## The task
Your task is to transcribe, word for word, the line containing "Task: Open the question mark help icon" and all lines that follow it to the end of the entries. Leave out the pictures.

## Recorded information
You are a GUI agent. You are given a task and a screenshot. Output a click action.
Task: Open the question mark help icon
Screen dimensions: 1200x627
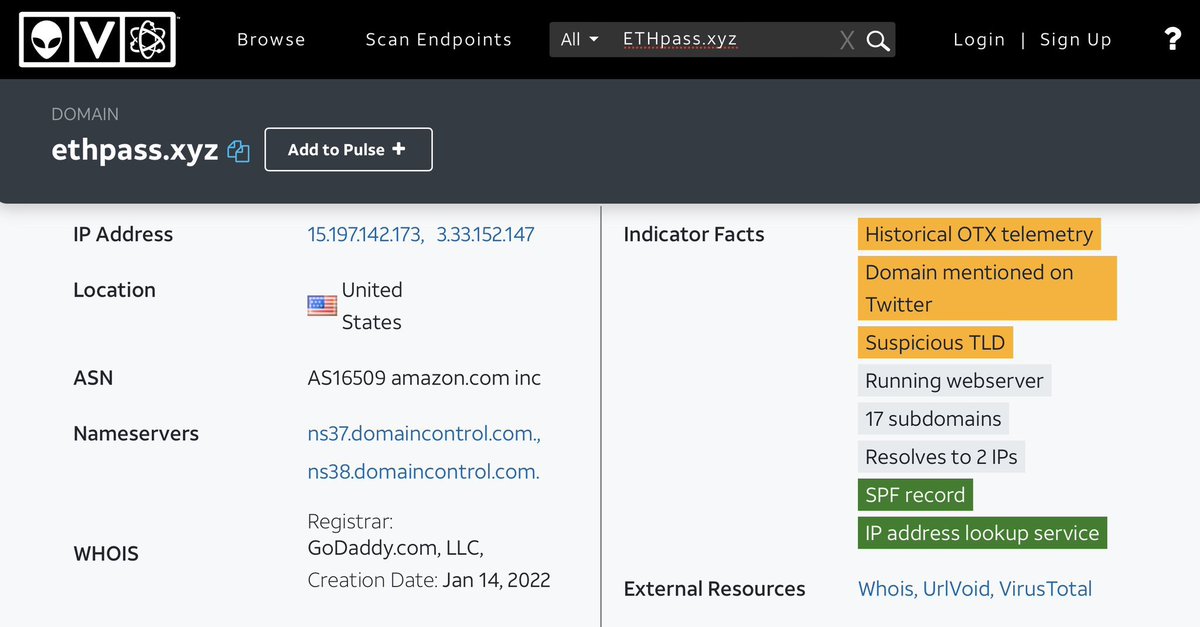[1172, 39]
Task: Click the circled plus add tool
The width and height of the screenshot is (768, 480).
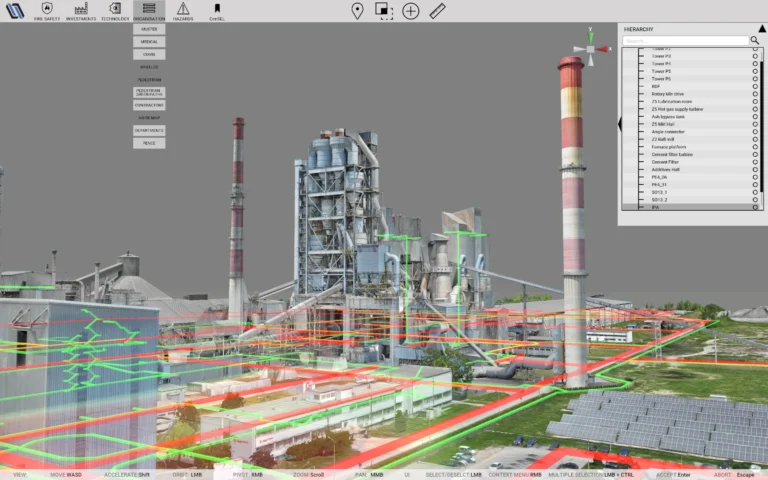Action: pos(411,11)
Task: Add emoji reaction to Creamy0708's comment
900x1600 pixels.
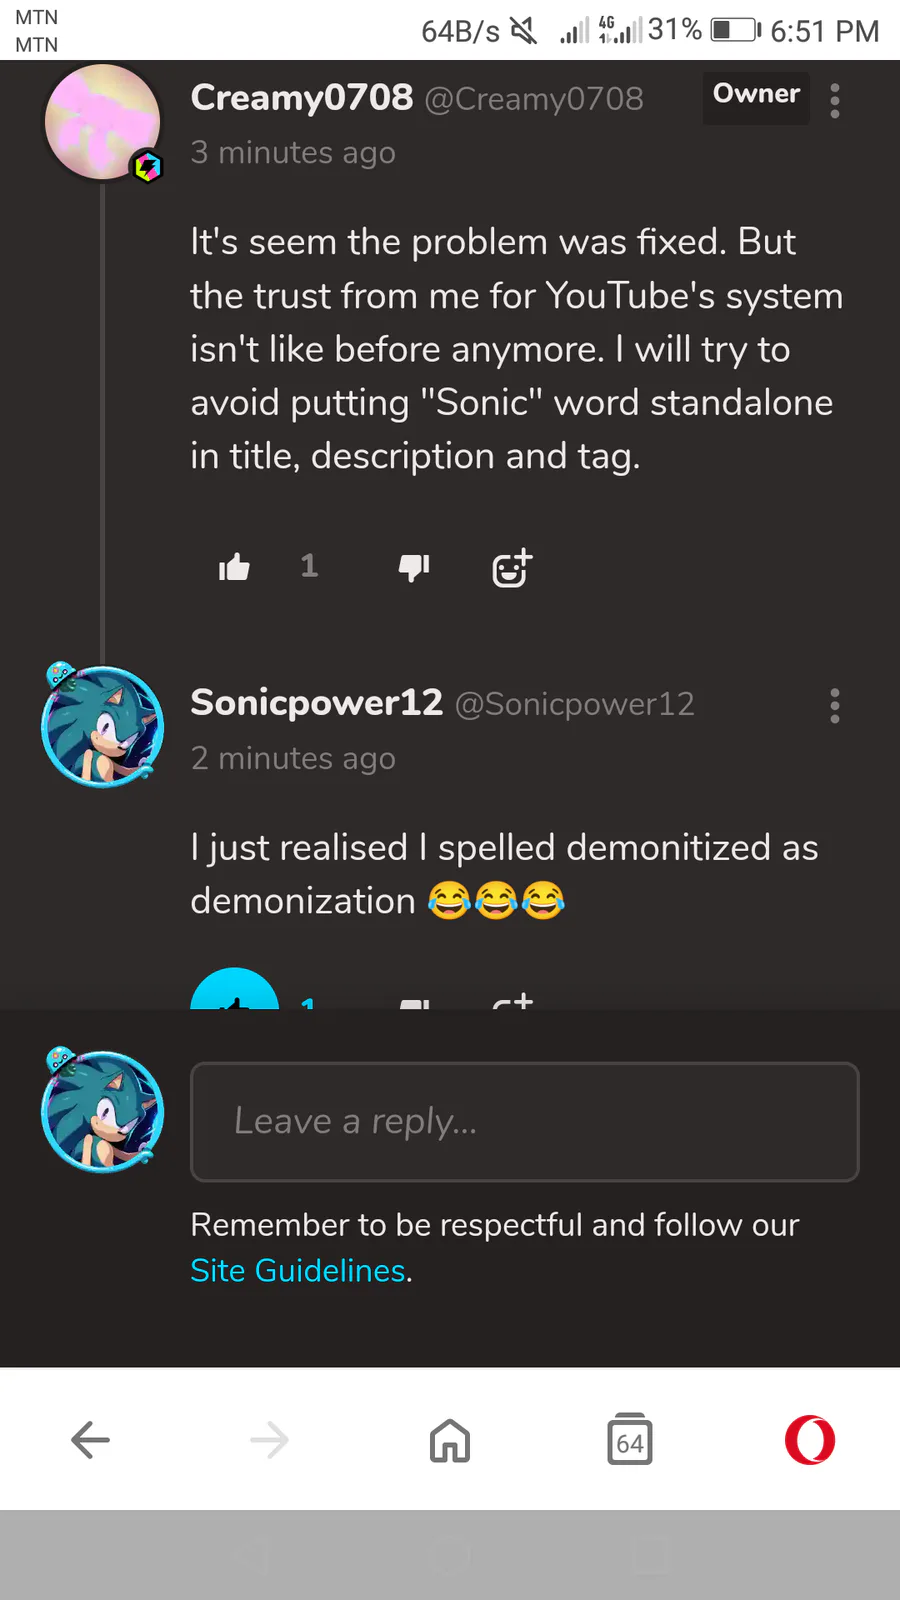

## Result of this task
Task: Open the question mark help icon
Screen dimensions: 1200x627
[1172, 39]
Task: Click the circled plus add tool
The width and height of the screenshot is (768, 480).
Action: pos(411,11)
Task: Add emoji reaction to Creamy0708's comment
900x1600 pixels.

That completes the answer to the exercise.